WHAT THE TASK REQUIRES:
Lines of the listing that contain "width" need to be copied.

RECORDS SHOWN:
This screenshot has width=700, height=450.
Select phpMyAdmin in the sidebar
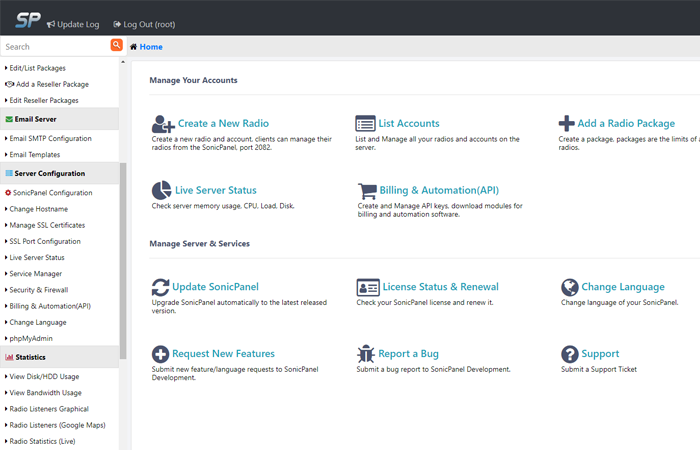click(34, 338)
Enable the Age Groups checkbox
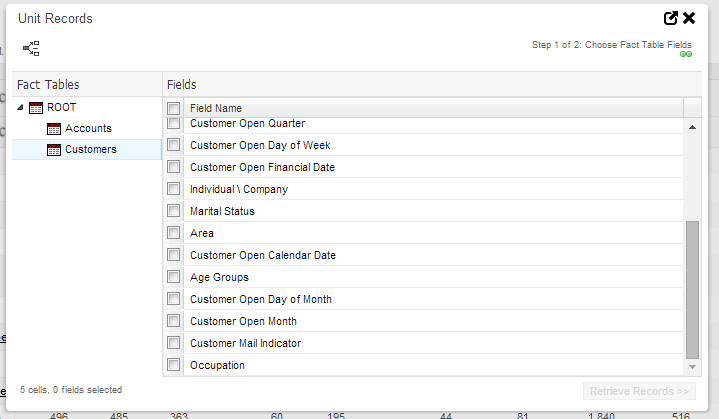Screen dimensions: 719x419 click(x=174, y=277)
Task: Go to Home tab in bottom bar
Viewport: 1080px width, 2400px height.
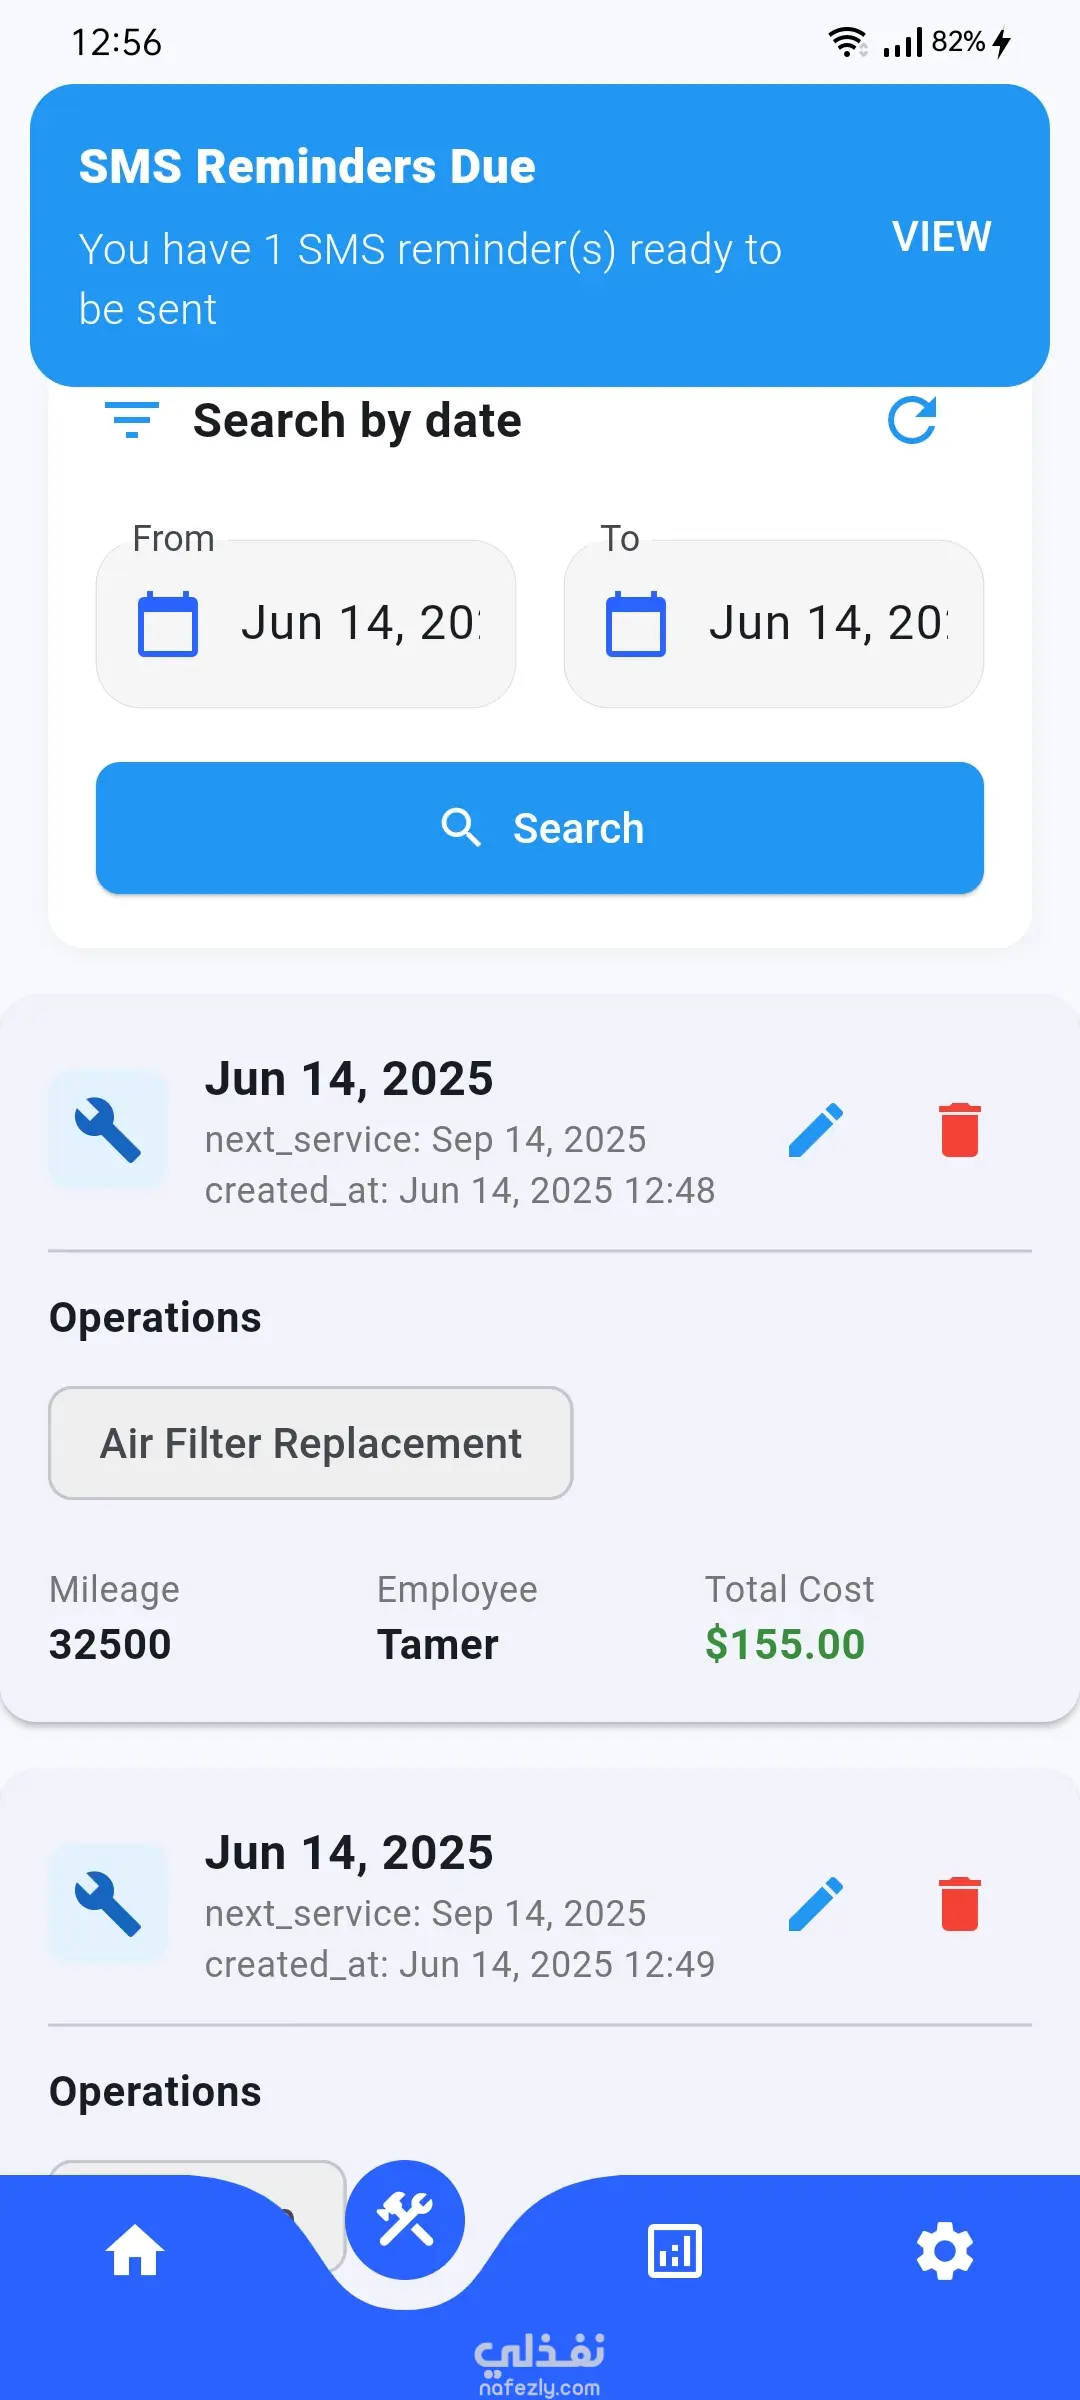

SOLUTION TO THE PROBLEM:
This screenshot has width=700, height=450.
Viewport: 1080px width, 2400px height.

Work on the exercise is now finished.